§ **ABOUT THIS EXERCISE**: Revise the text on discussing pain with a doctor by reproducing everything from "Doctors rely heavily" down to "at unpredictable intervals)" with "subjective" replaced by "personal".

§ **SELECTED EXTRACT**:
------------------------------------

TALKING WITH YOUR DOCTOR ABOUT PAIN
Talking about your pain is one of the most challenging conversations you will ever. You are bound to have it with your doctor, or with friends and loved ones, and each time you do it’s going to be unpleasant. Why? Because to everyone but you your pain is invisible and as a result, people just don’t get it.
Explaining your pain to your Doctor is more than just unpleasant, it’s difficult and it’s a very high stakes conversation. If you don’t convey your experience correctly the road to cure, management or treatment can be longer than it needs to be. I don’t want to diminish the value of having the pain talk with loved ones but because of the impact it can have on your entire approach to medical care I’m going to focus on how to talk to your Doctor.
Doctors rely heavily on signs. Signs are things they can test and measure objectively, like blood tests, electrocardiograms, MRIs and blood pressure measurements. In contrast, pain is a symptom. Symptoms are subjective effects that only the patient experiences. Because they are subjective, it is not always easy for a Doctor to understand or interpret symptoms. Fortunately there is language you can use to make your subjective symptoms more objective. Let’s call this pain language “FLIC” (Frequency, Location, Intensity, Characteristics).
- Intermittent – not continuous / occasional (e.g. back pain can be a chronic condition that comes and goes intermittently)
- Sporadic – occurring irregularly or randomly (e.g. cluster headaches can be sporadic, happening at unpredictable intervals)
- Predictable – foretold on the basis of experience or scientific reason (e.g. every time it rains the pain in my neck increases in intensity)

------------------------------------

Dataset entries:
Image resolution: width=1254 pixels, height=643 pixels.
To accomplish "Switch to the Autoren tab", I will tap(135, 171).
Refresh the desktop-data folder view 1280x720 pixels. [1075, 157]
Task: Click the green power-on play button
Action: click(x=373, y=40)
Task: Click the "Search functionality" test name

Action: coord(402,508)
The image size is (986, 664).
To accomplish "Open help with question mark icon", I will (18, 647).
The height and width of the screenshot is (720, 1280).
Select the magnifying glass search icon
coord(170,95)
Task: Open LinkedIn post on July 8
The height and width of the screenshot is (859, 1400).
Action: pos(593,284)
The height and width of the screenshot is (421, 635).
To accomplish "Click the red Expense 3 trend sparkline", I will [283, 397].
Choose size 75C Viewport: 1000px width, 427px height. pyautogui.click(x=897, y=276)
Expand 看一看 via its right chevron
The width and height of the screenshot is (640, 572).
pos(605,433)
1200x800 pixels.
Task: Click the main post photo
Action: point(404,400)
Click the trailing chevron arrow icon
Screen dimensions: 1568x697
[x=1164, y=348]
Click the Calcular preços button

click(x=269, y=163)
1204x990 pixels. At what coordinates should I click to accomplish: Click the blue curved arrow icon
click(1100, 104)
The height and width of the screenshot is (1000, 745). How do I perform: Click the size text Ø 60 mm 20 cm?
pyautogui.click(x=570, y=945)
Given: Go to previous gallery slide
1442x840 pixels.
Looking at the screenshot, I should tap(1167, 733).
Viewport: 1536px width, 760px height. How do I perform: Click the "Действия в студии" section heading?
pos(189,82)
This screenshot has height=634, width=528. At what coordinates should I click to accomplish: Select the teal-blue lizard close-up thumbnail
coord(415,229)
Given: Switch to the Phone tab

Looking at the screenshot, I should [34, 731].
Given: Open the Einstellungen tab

------------------------------------

§ **SOLUTION TO THIS PROBLEM**:
Doctors rely heavily on signs. Signs are things they can test and measure objectively, like blood tests, electrocardiograms, MRIs and blood pressure measurements. In contrast, pain is a symptom. Symptoms are personal effects that only the patient experiences. Because they are personal, it is not always easy for a Doctor to understand or interpret symptoms. Fortunately there is language you can use to make your personal symptoms more objective. Let’s call this pain language “FLIC” (Frequency, Location, Intensity, Characteristics).
- Intermittent – not continuous / occasional (e.g. back pain can be a chronic condition that comes and goes intermittently)
- Sporadic – occurring irregularly or randomly (e.g. cluster headaches can be sporadic, happening at unpredictable intervals)